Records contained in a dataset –
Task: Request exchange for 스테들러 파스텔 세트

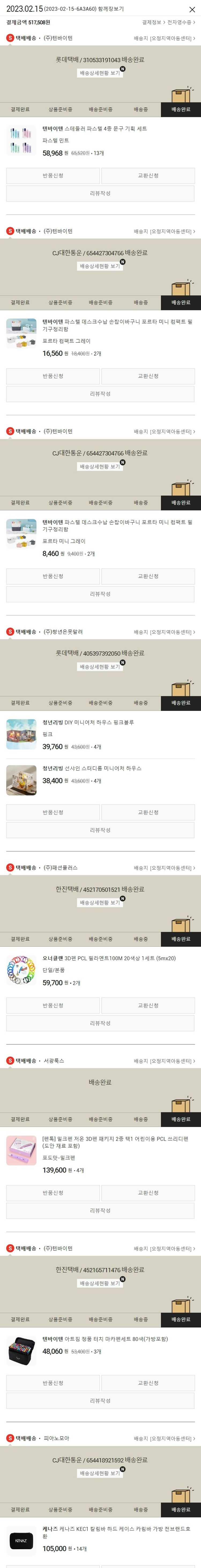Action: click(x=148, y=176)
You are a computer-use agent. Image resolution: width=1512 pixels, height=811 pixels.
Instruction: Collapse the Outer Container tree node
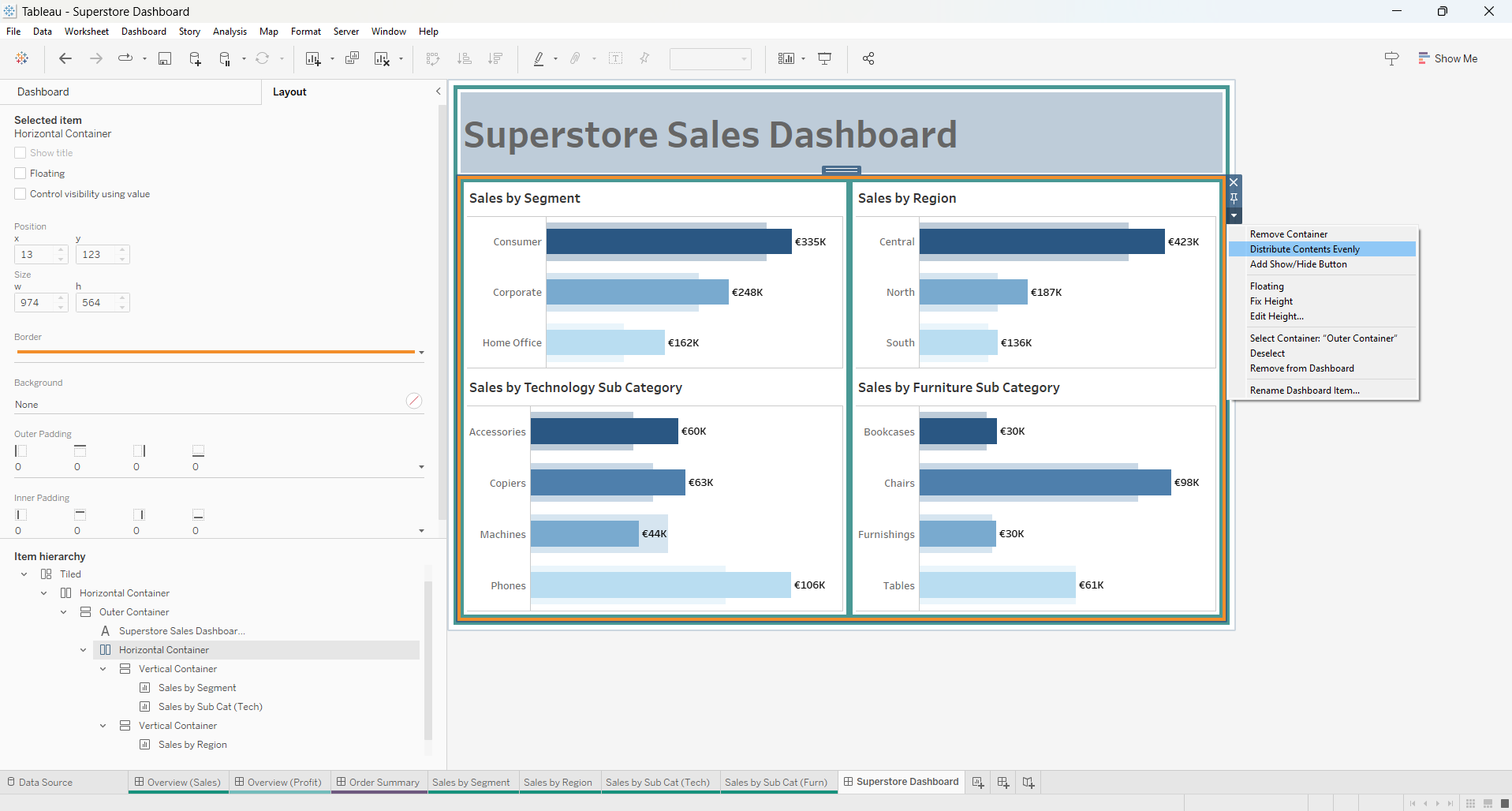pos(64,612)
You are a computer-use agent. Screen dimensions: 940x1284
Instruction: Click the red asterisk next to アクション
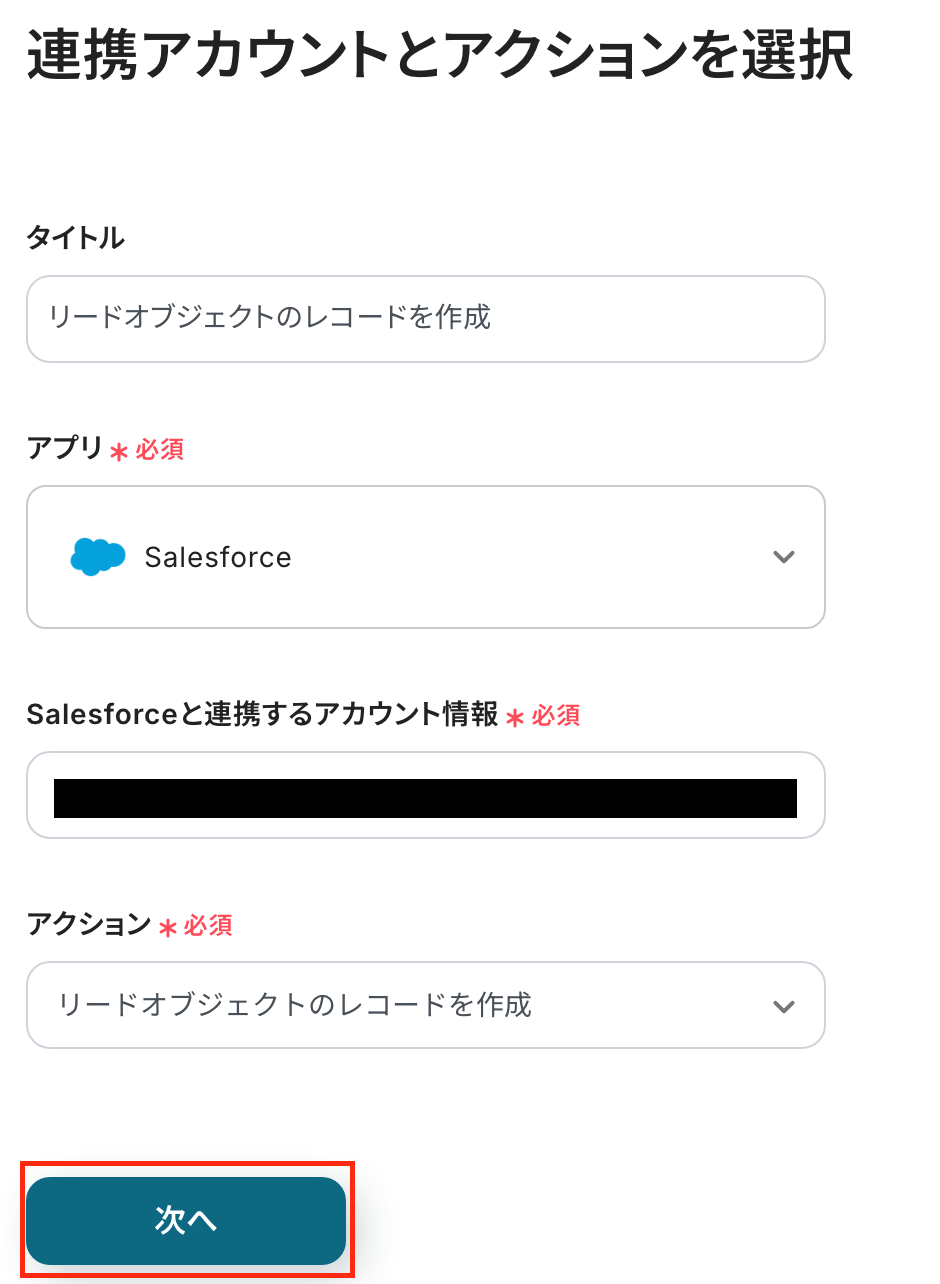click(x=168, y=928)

Required action – What is needed is every record above, returned exactly, with the pictures omitted.

The completed task –
Task: Request exchange for 스테들러 파스텔 세트

Action: click(x=148, y=176)
You are a computer-use agent. Image resolution: width=1512 pixels, height=811 pixels.
Instruction: Collapse the Outer Container tree node
pos(64,612)
You are a computer-use agent. Screen dimensions: 940x1284
Instruction: Click the red asterisk next to アクション
click(x=168, y=928)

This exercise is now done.